Он видел, как, раздраженно тряхнув рукавами, его отец-наставник принялся медленно расхаживать в потоках льющегося с небес серебристого лунного света. Высоко задрав нос, горя праведным негодованием, он на повышенных тонах строго распекал его, пока отбрасываемая цветущей яблоней густая тень, казалось, разбивает его силуэт вдребезги и, рассеяв осколки, превращает их в ничто. Мо Жань же видел, как недоумение на лице Чу Ваньнина сменилось беспомощностью, на смену которой пришла растерянность, обернувшаяся разочарованием, и, в самом конце, его накрыло душевной болью.
Чу Ваньнин закрыл глаза.
— Ты признаешь свою ошибку?! — в гневе крикнул Хуайцзуй.
— …
— Отвечай!
— Этот ученик, — Чу Ваньнин на миг замолк, а потом голосом твердым, как сталь, закончил, — не признает.
— Наглец! — Хуайцзуй отвесил ему хлесткую пощечину.
На щеке Чу Ваньнина сразу проступил красный отпечаток, но он тут же снова вскинул голову. В его глазах недоумение сменилось негодованием:
— Учитель, на протяжении многих лет ты учил меня праведной жизни и наставлял заботиться о других людях и судьбе мира. Почему же сейчас, когда мир действительно столкнулся с большим бедствием, ты хочешь, чтобы я сделал вид, будто ничего не происходит, оставшись безучастным зрителем?
— …Это не одно и то же, – процедил Хуайцзуй. — Ты… спустившись сейчас с горы, что ты сможешь сделать? Ты действительно имеешь хорошие врожденные способности, но смертный мир в корне своем полон зла и куда опаснее, чем ты можешь себе представить. Так ради чего ты хочешь войти в него? Чтобы обмануть надежды и ожидания своего наставника, что четырнадцать лет с любовью заботился о тебе? Чтобы необдуманно пожертвовать собой, импульсивно бросившись кому-то на помощь?
Он сделал паузу, прежде чем произнести слова, что как металлический слиток со звоном упали на землю.
— Чу Ваньнин, ты не можешь спасти себя, а берешься спасать других людей[239.12]?!
В этот момент Чу Ваньнин с гневом и печалью взглянул на своего учителя.

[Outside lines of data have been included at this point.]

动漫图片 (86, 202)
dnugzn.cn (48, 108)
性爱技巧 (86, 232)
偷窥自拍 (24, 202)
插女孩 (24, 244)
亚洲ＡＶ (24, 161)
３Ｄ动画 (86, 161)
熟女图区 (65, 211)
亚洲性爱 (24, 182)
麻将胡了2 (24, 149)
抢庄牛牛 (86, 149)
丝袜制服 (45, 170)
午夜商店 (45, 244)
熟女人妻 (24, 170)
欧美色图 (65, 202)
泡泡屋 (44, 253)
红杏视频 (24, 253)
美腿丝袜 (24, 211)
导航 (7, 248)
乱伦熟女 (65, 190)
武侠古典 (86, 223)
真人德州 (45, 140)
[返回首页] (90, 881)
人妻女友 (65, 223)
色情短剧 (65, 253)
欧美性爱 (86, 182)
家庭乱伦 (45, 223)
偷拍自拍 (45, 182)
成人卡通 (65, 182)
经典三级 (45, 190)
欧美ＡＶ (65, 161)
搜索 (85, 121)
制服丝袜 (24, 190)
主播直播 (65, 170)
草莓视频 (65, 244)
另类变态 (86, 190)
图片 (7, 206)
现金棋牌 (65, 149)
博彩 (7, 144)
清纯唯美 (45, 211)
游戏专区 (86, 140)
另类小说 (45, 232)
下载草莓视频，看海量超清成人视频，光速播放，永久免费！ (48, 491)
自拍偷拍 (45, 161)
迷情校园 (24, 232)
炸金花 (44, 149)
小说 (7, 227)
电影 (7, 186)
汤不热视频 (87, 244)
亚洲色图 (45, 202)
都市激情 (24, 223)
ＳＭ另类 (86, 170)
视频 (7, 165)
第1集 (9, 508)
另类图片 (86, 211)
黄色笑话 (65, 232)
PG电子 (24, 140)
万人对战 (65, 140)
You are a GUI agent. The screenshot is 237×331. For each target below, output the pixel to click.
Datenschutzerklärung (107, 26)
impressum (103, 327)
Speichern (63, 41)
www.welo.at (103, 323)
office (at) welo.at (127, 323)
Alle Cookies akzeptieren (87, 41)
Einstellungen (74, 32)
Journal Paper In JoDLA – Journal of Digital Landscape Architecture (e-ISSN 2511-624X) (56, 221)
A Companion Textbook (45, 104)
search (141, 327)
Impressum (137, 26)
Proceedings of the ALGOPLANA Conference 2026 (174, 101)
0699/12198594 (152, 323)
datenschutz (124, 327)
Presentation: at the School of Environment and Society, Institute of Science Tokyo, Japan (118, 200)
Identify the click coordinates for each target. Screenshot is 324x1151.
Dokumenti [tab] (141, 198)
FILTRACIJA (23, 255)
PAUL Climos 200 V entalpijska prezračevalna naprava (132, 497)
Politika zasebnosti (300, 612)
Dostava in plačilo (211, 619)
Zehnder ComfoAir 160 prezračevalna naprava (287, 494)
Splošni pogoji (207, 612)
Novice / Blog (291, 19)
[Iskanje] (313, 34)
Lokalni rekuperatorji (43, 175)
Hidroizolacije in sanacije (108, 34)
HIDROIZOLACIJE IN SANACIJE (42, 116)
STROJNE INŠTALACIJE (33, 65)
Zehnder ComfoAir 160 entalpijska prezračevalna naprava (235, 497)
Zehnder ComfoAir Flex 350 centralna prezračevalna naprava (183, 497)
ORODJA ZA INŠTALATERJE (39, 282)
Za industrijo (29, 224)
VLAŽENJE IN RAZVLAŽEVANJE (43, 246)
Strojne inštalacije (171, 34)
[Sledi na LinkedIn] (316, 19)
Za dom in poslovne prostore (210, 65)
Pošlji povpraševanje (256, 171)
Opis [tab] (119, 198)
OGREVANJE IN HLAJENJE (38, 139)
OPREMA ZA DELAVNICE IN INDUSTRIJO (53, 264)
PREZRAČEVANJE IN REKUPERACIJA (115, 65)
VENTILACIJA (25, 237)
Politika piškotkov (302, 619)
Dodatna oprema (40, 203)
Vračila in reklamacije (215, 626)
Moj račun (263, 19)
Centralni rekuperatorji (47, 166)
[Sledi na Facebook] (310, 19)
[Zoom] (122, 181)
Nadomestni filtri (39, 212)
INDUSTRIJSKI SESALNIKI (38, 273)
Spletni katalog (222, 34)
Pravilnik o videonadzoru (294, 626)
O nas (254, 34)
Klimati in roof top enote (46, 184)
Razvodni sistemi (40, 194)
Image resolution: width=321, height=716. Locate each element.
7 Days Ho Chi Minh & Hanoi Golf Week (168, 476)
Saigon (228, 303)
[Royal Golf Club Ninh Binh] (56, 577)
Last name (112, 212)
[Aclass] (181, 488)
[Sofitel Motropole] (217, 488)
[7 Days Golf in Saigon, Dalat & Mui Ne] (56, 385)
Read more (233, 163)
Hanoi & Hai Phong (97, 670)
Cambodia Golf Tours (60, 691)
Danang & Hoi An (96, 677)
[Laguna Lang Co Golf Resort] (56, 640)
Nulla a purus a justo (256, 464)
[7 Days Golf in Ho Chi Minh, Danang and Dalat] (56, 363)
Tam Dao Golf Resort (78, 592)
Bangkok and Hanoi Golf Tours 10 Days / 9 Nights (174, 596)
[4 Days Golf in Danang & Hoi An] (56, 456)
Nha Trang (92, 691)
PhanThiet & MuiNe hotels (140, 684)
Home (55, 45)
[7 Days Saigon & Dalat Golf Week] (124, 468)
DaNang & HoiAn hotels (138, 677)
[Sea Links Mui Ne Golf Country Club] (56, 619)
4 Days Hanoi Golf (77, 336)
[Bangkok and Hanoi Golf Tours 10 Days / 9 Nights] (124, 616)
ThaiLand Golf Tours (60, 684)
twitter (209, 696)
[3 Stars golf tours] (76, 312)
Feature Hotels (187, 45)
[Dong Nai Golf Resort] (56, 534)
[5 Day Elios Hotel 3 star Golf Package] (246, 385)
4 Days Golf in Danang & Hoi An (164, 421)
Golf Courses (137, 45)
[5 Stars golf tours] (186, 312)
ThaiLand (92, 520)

Он слегка приподнял подбородок, его раскосые глаза феникса затуманились от непролитых слез.
Прежде Хуайцзуй никогда не видел слез в глазах Чу Ваньнина, и теперь эти капли воды немного потушили огонь гнева в его сердце. Он растерянно замер и нерешительно сказал:
— Ты… ай, да ладно, я ведь тебя просто ударил, неужели так больно?
Но наблюдающий со стороны Мо Жань ясно понимал, что дело не в этом.
Чу Ваньнину и правда было очень больно, но вовсе не из-за пощечины. Ему было невыносимо тяжело оттого, что воспитавший его с пеленок уважаемый отец-наставник, при всем своем красноречии, сейчас в своих суждениях так разительно отличался от того возвышенного образа, что он создал в его сердце.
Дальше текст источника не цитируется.